__Extract to read__.
§ §
Meanwhile, I’ll be working on my Spanish. Next time I’m down there I want to be able to say, “I’d like four of your most expensive bottles of wine, please. One for me, and three to throw against that wall just because I can. Thank you.

Wednesday, November 08, 2006

I’ve now resorted to working for free for anyone who will take me.

I suppose it’s the natural progression of things. Or regression. Four months into this whole job search operation and I have actually regressed. Or perhaps I have simply come to realize how little sway I have amongst people who don’t give a good goddamn about me one way or the other. The idea behind this whole “work for free” thing is to get in the door, work cleaning out the trashcans and collating the tax returns for Company X for a while, and then walk into the boss’s office a few months later, doff my cap, hold it in both hands in front of my chest, and with a sheepish look in my eye, I ask:

“Please Mister Boss! Can I have some money now?”

at which point I am totally and completely at their mercy, banking on the all too unlikely hope that he or she has a shred of decency within them and will go, “Ok you rascal, you’ve been a good trashcan cleaner-outer, why don’t we give you a few bucks an hour to keep up the good shit-cleanin’ work?”

To which I will go, “Thank you sir, I won’t let you down, really I won’t!” And then I go skipping down the office like a slaphappy idiot.
§ §
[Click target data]

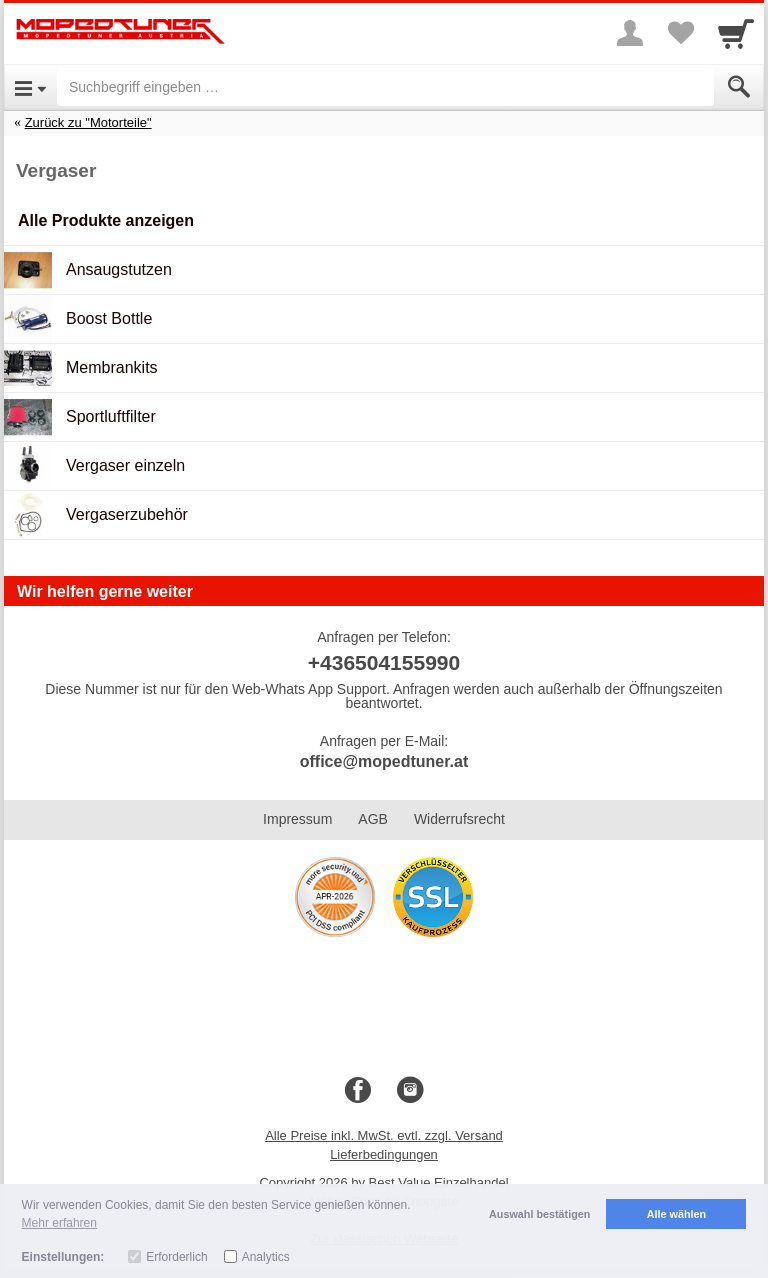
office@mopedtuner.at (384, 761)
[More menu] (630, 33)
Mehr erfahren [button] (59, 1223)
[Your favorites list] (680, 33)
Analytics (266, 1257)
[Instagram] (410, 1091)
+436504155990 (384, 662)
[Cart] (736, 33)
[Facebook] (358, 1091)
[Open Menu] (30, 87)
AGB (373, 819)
§ §
__Aim__. Carry on the job-search piece about working for free, starting right after its last sentence.

__Response to the task__.
See, this, however, is the type of thinking that got me here in the first place, and it is wrong. The type of person who thinks that this will happen is the same type of poor soul who actually thinks that you can get considered for a job if you send in a resume, cover letter, and a few recommendation letters. This is the type of person who thinks that, while the working world may not owe them a lot, it does at least owe them the decency of giving their resume a fair shake.

This type of person, dear reader, is a jackass.

Because not only does the working world not owe you anything, if it can, the working world will in fact try to take things from you while you aren’t looking. Things like your self-respect and your faith in modern humanity. And you don’t even work for them yet! What you don’t realize is that the corporate world hates you without even knowing you yet.

You actually think you deserve to have potential employers give you a fair shake? HA! The working world scoffs at you and your naiveté. “Fuck that!” says The World. “I don’t even know you! Who are you? Can you make me millions of dollars like these other stiffs can? How are you going to get me more flashy cars and mounds of cocaine? You’re just a punk ass bitch! That’s what you are! You disgust me!”

The working world also wears designer clothes, silk suspenders, and thousand-dollar loafers without socks. Come to think of it, the working world looks a lot like Gordon Gekko.

Now that you know who you’re dealing with, let’s re-examine how the whole “working for free” scenario will really pan out.

So here you are, trashcan cleaner for free extraordinaire (also known as an internship), and after a few months you go into your boss’s office to pop the question:

“Please Mister Boss! Can I have some money now?”

The boss turns around in his leather lounger and puts his sockless feet up on his mahogany desk.

“Who are you again?” he asks.

“Well sir, my name is Brad, I’ve been an intern here for a while now, I was hoping…”

“…What, that I’d pay you?”

“Well, something like that sir.”

“Don’t make me laugh Biff.”

“It’s Brad, sir.”

“Listen Biff, what would you do if I don’t pay you?”

“Well, I might just leave!” I say.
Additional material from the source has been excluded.